- Written request:
Reproduce the records verbatim, beginning at their first line and continuing through the line that contains "click(262, 228)", with both of those lines included.

- Information shown:
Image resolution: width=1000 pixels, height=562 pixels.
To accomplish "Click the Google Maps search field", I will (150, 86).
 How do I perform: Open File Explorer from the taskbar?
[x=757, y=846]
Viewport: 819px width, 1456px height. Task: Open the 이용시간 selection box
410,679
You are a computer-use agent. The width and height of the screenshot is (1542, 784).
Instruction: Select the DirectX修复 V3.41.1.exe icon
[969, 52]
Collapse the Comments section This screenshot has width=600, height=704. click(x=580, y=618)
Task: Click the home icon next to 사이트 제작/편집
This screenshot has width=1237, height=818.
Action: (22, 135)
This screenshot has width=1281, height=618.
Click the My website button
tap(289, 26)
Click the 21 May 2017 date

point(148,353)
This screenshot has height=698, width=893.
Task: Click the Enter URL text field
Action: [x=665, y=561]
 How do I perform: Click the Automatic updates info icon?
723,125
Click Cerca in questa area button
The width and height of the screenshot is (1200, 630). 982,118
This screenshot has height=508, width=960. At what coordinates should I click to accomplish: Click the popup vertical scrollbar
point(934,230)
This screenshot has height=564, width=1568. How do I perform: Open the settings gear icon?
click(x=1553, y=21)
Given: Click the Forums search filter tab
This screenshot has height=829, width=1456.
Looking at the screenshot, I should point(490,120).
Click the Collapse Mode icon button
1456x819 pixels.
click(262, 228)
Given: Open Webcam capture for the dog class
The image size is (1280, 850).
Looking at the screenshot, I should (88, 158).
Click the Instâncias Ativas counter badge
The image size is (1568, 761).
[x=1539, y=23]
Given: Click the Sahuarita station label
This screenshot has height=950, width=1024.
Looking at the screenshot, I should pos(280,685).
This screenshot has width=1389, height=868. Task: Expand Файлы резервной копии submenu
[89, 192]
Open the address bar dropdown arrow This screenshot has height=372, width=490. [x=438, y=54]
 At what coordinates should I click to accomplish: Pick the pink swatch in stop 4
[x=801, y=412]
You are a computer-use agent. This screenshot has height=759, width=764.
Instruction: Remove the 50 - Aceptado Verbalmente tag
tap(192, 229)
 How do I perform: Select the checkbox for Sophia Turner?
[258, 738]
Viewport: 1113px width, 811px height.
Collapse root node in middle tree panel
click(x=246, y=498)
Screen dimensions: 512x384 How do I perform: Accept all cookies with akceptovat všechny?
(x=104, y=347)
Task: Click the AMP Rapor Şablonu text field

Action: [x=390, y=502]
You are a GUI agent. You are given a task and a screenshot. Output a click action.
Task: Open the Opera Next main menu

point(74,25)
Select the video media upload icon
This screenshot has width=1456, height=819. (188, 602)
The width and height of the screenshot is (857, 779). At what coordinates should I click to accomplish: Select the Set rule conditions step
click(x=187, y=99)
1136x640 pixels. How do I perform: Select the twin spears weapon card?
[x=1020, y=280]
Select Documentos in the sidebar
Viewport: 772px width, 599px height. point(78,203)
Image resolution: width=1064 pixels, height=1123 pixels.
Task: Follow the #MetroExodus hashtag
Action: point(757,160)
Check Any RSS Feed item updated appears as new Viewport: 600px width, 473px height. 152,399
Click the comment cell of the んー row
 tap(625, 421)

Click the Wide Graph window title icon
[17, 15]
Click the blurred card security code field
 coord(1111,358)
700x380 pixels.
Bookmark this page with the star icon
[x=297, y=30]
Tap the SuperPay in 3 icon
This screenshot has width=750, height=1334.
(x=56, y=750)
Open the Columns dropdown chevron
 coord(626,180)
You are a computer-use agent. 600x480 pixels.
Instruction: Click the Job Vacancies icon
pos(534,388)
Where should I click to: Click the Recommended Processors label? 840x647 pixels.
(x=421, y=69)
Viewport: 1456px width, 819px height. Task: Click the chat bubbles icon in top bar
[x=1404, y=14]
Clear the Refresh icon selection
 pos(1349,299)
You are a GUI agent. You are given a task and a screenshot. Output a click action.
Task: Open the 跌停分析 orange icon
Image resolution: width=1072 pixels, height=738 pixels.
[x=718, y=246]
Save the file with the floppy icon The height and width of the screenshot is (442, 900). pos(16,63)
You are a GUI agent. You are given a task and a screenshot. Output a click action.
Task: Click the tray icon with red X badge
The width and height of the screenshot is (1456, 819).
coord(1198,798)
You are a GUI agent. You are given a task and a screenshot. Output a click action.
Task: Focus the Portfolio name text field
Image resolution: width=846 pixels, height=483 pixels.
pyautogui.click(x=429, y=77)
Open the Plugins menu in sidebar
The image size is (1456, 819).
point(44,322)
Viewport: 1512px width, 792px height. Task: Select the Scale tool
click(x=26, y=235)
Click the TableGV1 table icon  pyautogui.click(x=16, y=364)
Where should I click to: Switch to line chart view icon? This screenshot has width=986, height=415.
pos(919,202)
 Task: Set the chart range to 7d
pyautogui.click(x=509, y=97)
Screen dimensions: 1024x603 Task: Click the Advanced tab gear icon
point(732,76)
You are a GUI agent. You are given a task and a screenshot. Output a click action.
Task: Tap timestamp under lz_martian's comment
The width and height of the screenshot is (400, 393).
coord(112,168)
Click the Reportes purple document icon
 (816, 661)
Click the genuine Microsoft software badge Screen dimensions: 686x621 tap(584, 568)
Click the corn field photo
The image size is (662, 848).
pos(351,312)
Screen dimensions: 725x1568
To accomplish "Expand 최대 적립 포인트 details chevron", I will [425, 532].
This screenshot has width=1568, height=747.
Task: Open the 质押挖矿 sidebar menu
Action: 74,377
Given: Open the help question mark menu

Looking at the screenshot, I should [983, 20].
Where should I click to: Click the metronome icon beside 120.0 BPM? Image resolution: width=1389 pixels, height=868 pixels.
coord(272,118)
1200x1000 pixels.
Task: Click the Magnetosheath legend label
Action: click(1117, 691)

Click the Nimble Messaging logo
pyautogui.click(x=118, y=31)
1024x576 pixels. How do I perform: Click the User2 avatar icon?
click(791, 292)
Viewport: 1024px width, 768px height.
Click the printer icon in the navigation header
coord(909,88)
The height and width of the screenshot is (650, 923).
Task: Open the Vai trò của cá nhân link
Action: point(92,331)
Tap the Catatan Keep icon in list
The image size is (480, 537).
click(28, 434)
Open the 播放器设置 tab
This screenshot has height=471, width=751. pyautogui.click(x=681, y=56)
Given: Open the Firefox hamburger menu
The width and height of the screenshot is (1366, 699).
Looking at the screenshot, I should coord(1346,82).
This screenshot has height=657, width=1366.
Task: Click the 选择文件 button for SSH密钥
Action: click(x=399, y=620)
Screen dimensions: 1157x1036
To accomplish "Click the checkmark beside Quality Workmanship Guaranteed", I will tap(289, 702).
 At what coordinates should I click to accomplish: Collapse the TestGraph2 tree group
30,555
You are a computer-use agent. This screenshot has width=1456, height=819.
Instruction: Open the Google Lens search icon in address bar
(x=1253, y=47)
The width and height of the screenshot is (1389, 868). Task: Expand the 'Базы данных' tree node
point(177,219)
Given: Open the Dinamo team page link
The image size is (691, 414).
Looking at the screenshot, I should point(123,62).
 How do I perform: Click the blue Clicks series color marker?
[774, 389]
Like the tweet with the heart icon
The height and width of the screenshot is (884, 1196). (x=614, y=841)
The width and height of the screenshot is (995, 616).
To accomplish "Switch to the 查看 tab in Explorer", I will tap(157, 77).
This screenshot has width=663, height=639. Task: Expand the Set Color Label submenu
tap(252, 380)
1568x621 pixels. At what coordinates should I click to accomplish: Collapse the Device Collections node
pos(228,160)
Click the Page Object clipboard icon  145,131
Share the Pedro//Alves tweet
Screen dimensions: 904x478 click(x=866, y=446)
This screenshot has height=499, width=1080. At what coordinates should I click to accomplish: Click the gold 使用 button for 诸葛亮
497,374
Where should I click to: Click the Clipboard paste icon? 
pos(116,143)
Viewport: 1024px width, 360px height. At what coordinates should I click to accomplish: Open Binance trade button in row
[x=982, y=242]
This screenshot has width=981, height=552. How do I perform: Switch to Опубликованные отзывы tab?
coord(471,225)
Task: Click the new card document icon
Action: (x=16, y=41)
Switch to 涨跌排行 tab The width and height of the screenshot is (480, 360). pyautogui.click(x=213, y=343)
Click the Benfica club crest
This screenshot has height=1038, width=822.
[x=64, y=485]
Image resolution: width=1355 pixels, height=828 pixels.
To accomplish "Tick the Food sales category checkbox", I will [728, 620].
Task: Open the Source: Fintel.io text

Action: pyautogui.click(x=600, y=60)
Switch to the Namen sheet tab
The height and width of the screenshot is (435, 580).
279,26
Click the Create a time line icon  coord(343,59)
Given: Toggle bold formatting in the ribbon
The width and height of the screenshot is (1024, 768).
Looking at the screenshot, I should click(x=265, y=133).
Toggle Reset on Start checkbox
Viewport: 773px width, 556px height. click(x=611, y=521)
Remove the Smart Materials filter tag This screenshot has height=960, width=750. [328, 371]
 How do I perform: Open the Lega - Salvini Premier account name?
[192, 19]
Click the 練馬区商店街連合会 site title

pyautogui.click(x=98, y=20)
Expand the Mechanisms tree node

- Right answer:
Image resolution: width=1000 pixels, height=562 pixels.
To accomplish "Click the Google Maps search field", I will (150, 86).
 How do I perform: Open File Explorer from the taskbar?
[x=757, y=846]
Viewport: 819px width, 1456px height. Task: Open the 이용시간 selection box
410,679
You are a computer-use agent. The width and height of the screenshot is (1542, 784).
Instruction: Select the DirectX修复 V3.41.1.exe icon
[969, 52]
Collapse the Comments section This screenshot has width=600, height=704. click(x=580, y=618)
Task: Click the home icon next to 사이트 제작/편집
This screenshot has width=1237, height=818.
Action: (22, 135)
This screenshot has width=1281, height=618.
Click the My website button
tap(289, 26)
Click the 21 May 2017 date

point(148,353)
This screenshot has height=698, width=893.
Task: Click the Enter URL text field
Action: [x=665, y=561]
 How do I perform: Click the Automatic updates info icon?
723,125
Click Cerca in questa area button
The width and height of the screenshot is (1200, 630). 982,118
This screenshot has height=508, width=960. At what coordinates should I click to accomplish: Click the popup vertical scrollbar
point(934,230)
This screenshot has height=564, width=1568. How do I perform: Open the settings gear icon?
click(x=1553, y=21)
Given: Click the Forums search filter tab
This screenshot has height=829, width=1456.
Looking at the screenshot, I should point(490,120).
Click the Collapse Mode icon button
1456x819 pixels.
click(262, 228)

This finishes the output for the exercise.